In the case of “Before and After Silence,” it is interesting to consider the ways in which the game designers here play with sound, and how these experiments in sonic game design might provoke new modes of subjectivity. As described earlier, players are both given a particular action and or noise to perform, but also are prompted with a way to imagine the actions that the rest of the players in the room are performing. The resulting group performance is an acid dream of sorts wherein each player is made to imagine the room’s soundscape in a very different way. Is the setting a long-lost silent film, or are you drifting through an ether of emotions and past romances? The game focuses on playing with silence in a way that makes the din of communication an unfamiliar and distant memory. The game affords players an opportunity to imagine the world sound. In doing this, “Before and After Silence” displaces the dominance of the voice as a mode of communication and through this questions the ways in which we imagine the world.

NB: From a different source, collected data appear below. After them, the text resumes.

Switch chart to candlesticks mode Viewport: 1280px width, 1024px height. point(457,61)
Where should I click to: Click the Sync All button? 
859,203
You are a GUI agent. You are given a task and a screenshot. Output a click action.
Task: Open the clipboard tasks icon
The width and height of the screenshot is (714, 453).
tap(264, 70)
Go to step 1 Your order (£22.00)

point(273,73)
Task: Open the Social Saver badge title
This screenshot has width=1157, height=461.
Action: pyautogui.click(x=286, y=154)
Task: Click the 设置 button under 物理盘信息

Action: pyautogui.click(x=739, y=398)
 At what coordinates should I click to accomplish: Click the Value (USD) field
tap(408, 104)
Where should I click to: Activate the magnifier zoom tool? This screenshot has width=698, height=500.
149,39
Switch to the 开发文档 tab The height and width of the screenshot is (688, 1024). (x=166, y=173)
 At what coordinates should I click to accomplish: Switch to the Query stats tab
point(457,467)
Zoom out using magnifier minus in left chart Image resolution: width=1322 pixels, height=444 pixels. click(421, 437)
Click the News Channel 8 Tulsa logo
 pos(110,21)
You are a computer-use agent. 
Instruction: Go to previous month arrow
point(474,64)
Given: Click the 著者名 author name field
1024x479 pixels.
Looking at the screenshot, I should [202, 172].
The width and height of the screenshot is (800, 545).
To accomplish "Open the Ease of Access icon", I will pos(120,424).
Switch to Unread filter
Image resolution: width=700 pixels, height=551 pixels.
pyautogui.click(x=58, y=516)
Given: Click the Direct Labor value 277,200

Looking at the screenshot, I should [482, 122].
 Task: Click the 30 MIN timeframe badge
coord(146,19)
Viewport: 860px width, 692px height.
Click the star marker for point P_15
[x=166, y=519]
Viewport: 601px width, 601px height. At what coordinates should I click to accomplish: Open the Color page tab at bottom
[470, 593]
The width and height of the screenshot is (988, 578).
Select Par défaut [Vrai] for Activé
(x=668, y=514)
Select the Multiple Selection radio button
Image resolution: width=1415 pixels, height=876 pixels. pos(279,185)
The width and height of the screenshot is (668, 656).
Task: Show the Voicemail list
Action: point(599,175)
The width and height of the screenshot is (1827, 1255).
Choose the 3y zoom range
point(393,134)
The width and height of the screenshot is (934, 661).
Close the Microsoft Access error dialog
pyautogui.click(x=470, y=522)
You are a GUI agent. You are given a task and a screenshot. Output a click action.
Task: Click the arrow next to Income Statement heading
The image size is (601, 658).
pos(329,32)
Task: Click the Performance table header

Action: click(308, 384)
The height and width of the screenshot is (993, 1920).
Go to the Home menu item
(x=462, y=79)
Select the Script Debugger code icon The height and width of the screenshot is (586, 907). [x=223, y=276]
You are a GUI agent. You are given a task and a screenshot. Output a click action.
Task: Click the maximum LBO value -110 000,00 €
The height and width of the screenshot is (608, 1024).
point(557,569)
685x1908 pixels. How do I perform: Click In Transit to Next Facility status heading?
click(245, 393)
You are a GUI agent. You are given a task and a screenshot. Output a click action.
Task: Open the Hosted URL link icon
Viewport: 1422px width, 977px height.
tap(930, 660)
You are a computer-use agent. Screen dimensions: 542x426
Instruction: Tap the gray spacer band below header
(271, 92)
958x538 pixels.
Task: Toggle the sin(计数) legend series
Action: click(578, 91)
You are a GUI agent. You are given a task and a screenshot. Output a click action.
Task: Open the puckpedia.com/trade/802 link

Not all is perfect, however, in this utopia of resistance. As Lisa Blackman (2009) argues in her essay “Embodying Affect: Voice-hearing, Telepathy, Suggestion and Modelling the Non-Conscious,” play with the exchange of subjectivities and sound marks an ontological shift from a praxiology of what bodies are to what bodies can do (p. 170). Moving forward from her work in understanding the ritual practices of voice-hearing communities, Blackman explains that similar forms of sonic play (including play with silence) allow for the experience, embodiment, and trade of desire, fear, and trauma. In the context of “Before and After Silence,” this means that as players sculpt and adjust the sonic space of the room, they run the risk of also shaping and altering each others psychic conditions, in unpredictable and perhaps dangerous ways.

The conflation which occurs between these spaces of real emotion and play emotion is, in fact, well documented, and referred to in larp communities as “bleed.” As role-playing scholar Sarah Bowman (2013), explains in her essay “Social Conflict in Role-Playing Communities: An Exploratory Qualitative Study,” even though bleed does occasionally create rifts in relationships (some participants that she has interviewed reported in-game events disturbing their out of game relationships), others seek it out as a form of extreme play. For this reason Nordic larps require ethical behavior on the parts of their players, and because of the nature of the psychic and social sculpting which can occur within the play spaces of the game, the possibility exists that a single unethical player could create a negative and perhaps concerning experience for many others. That said, there are several ways the community mitigates the possibility of this problem including meticulous casting processes, before-game workshops, after-game debrief sessions, and safe words for use during play.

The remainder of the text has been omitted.